Unless you’re rich, the banks do not want your business: Banks make money by lending capital of its clients. If a client does not have a lot of money in the bank, then your business does not help the banks. As The New Republic Simon van Zuylen-Wood puts it bluntly:

In fact, many small fry clients can cost checking account, instead of the money the banks. Hank Israel, a finance consultant Novantas, told me that the average audit costs banks somewhere, and 200 a year to maintain, just to pay staff and infrastructure.

With a combination of Dodd-Frank legislation last year, the reduction of overdraft fees and the so-called Rule Durbin suddenly reduced rates for merchants, banks have fewer options to recover costs to waste time waiting to get a better paying job and start storing money with them. In fact, as the Dow Jones Morgan Housel wrote on Thursday, some banks actively try to dissuade customers dropping off minor interest rate on a CD.

Customers must be extremely dedicated to making the change. If you do not like your bank’s safe to say that your bank probably does not like (see above). The most valuable customers who keep large amounts of money in an institution is far less likely to charge little fees innumerable. Bank of America, for example, only the ATM fee charged to customers with balances of less than 20,000 and have no mortgage to the bank. So those who are scaring fees have to be very, very dedicated to making the change this weekend. The Wall Street Journal reported on some of the logistical problems inherent in switching on a Saturday:

Industry executives say the unions, not-for-profit financial cooperatives owned credit of its members are prohibited from selling stock or take on debt, often are not well staffed on Saturdays. This means that new customers can find long lines. Some branches are not open to everyone.

Then there are the technical issues.

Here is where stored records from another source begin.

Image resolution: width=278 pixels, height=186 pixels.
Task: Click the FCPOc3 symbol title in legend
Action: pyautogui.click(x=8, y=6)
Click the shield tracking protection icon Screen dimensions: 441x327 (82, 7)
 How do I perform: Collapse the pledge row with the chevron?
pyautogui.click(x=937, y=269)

On the one hand, money can be transferred between institutions of the Federal Reserve Saturday is closed.

Christian Kristen, the woman who started the day Bank Transfer Facebook, says that those who plan ahead and have opened their savings accounts and credit and limited to remove their money from the big banks on Saturday. However, to make the change inspired by the recent rush of coverage Day Bank transfer is the window is almost closed.

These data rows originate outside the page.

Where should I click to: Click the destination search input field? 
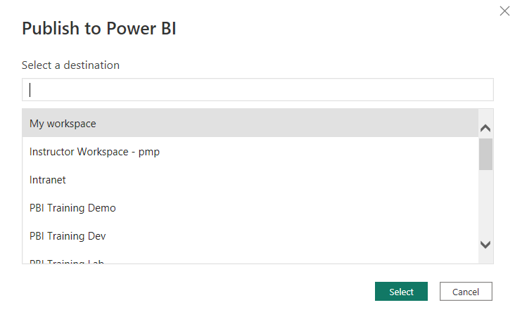[258, 90]
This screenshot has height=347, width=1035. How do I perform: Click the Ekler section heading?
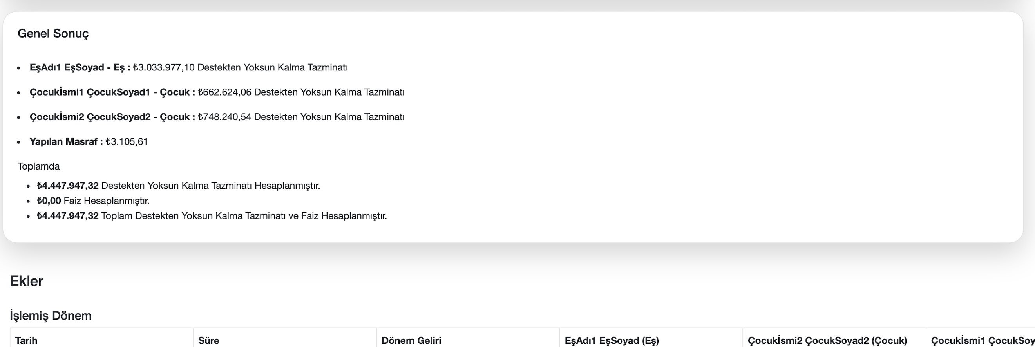[x=27, y=281]
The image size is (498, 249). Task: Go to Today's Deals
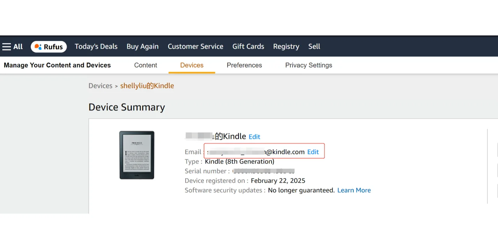tap(96, 47)
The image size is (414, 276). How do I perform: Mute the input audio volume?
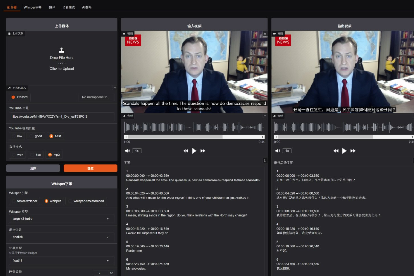point(127,151)
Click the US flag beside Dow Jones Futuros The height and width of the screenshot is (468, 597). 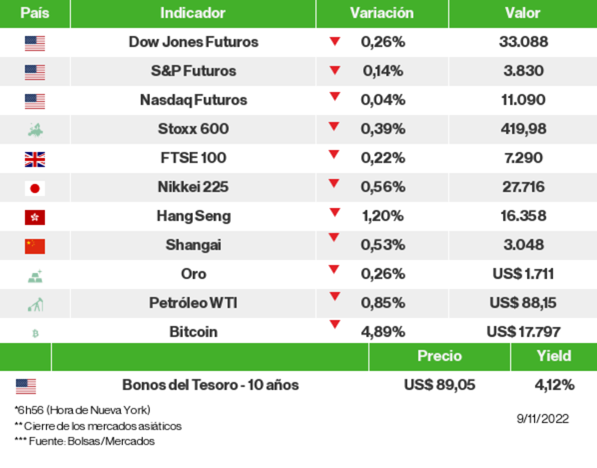click(35, 43)
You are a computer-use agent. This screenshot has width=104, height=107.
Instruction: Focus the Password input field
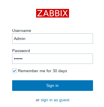pos(53,59)
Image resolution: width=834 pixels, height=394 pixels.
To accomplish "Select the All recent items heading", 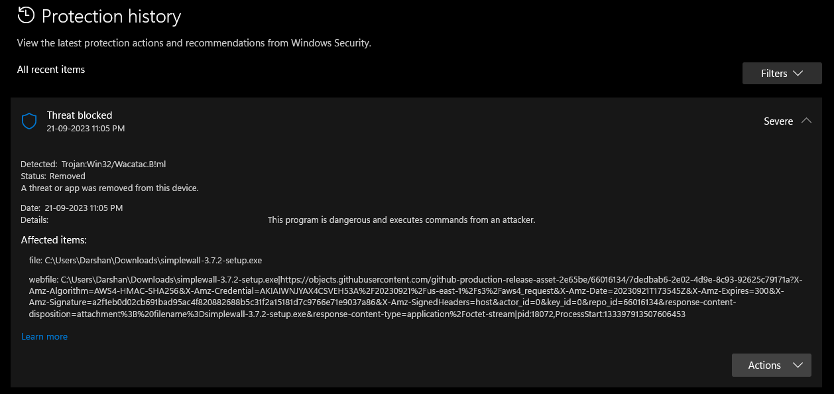I will (x=51, y=69).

Returning customers are at the mercy of banks as some banks are good and others bad, not all credit unions are bastions of financial ethics that make them be. And when customers long out of banks that waive any privilege which may be grandfathered in. This means that if a customer is burned by a credit union and return to his former creditor, the package is restored. In an article in Mother Jones arguing in favor of the bank transfer day, Josh Harkinson referred to the same subject by describing an attempt to get Wells Fargo to stay: “Look at my debit card and tells me I have fortunate to have an account originally opened in Texas, no minimum balance requirement. California Wells Fargo accounts do not offer that. ” The absence of a minimum balance requirement was not enough to Harkinson to stay, but despite that, if you decide to return, he will lose that benefit. And as the Huffington Post points out, just because the credit union says the sign does not mean it is a good one. Harkinson refers to a San Francisco credit union that a user of Yelp called “probably the worst bank in the world” and the Huffington Post noted that some even engage in short-term loans with high interest rates, which can “lead borrowers in a destructive cycle of debt. ” By the time you’ve been with a new institution long enough to realize that I hate, again facing the enormous hassle of changing supplier, and what benefits gained will be lost.